> [THINGS TO DO]:
[a] Retype the stretch of the Shannon entropy thread from "On 3/3/16 12:02" through "of Shannon lessons.", keeping every character and line break unchanged.
[b] Write the next part of the Shannon entropy thread, picking up after its last line.

[Cryptography] A question on Shannon's entropy

Thu Mar 3 10:56:04 EST 2016

On 3/3/16 12:02 AM, mok-kong shen wrote:
> Am 03.03.2016 um 04:37 schrieb Thierry Moreau:
>> On 02/03/16 11:31 PM, mok-kong shen wrote:
>>>
>>> Given 2 alphabetical sequences A and B of the same length. If A
>>> has higher entropy than B, then (if I don't err) this is commonly
>>> interpreted in crypto to imply that A is more random than B. Now
>>> suppose A has entropy u. Sort A to result in C such that all a's
>>> are in front of all b's etc. Since the frequencies of the characters
>>> are not affected by the sorting, C has also entropy u according to
>>> Shannon's formula. However C is evidently less random than A. How
>>> could one resolve this prolem?
>>
>> Wrong application of Shannon lessons.
>>
>> An entropy measure is tied to a data source that can emit codes without
>> a size limit for the output.
>>
>> In your question A and B are not data sources. If they were to be
>> equated to a data source, the respective codes would have to be defined,
>> e.g. as "alphabetic sequences of length-of-A" for A, and then sorting a
>> sample from A creates a very different data source.
>>
>> Said otherwise, the Shanon entropy of a sequence makes no sense. You
>> must make assumptions of the data source behind the sequence and analyze
>> the data source itself with the Shanon lessons.

> [GIVEN MATERIAL]:

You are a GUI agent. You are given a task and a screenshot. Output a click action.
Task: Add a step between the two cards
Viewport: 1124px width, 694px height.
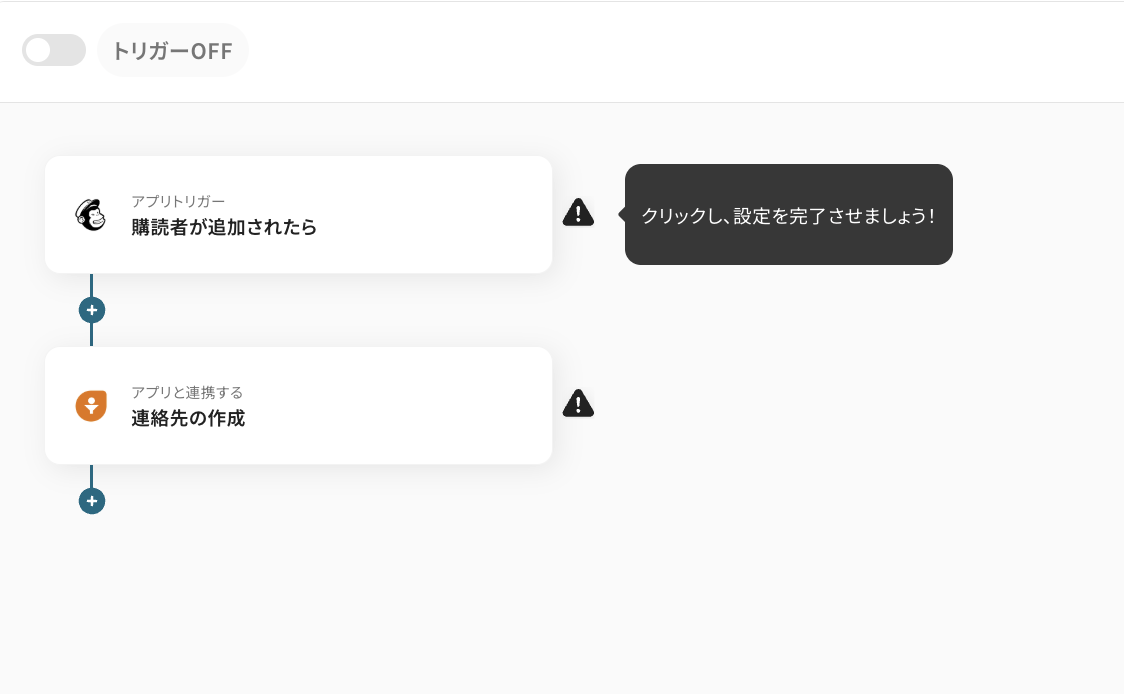coord(92,310)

> [THE ANSWERS]:
[a]
On 3/3/16 12:02 AM, mok-kong shen wrote:
> Am 03.03.2016 um 04:37 schrieb Thierry Moreau:
>> On 02/03/16 11:31 PM, mok-kong shen wrote:
>>>
>>> Given 2 alphabetical sequences A and B of the same length. If A
>>> has higher entropy than B, then (if I don't err) this is commonly
>>> interpreted in crypto to imply that A is more random than B. Now
>>> suppose A has entropy u. Sort A to result in C such that all a's
>>> are in front of all b's etc. Since the frequencies of the characters
>>> are not affected by the sorting, C has also entropy u according to
>>> Shannon's formula. However C is evidently less random than A. How
>>> could one resolve this prolem?
>>
>> Wrong application of Shannon lessons.

[b]
>
> But in order to measure the randomness in a source, one has to
> take samples. These samples are necessarily strings of finite
> sizes in practice. Now suppose samples from one source looks quite
> random and samples from the other source happen to be (approximately)
> the sorted sequences of the first. In that case I surmise that there
> is yet some problem.
You can't measure randomness by looking at the data from a source. You 
can infer bounds for the randomness (using loose terms here) from 
analyzing the source generation process, but all you can get from 
looking at the data are statistics. Entropy estimation algorithms are 
just that - an estimation.

If you have a theoretical model of your source giving an entropy 
prediction, a simulation of your circuit giving an entropy prediction 
and a lower bound estimate for entropy from data from the physical 
source then you want them all to agree, so you can be confident that the 
model is right.

Sorting is a deterministic process that is applied to the data. A bad 
one in the sense that it is shrinking the space of values and reducing 
the entropy rate at the same time. This points to the problem of 
estimating entropy based on symbol frequency. It is not sensitive to 
correlation, non stationarity or algorithmic associations between 
symbols. Sorting introduces both algorithmic invariants X[i] >= X[i+1] 
and serial correlation (the next value is likely to be close to the 
last). Never use the entropy estimate number from 'ent'. It would not 
detect the difference.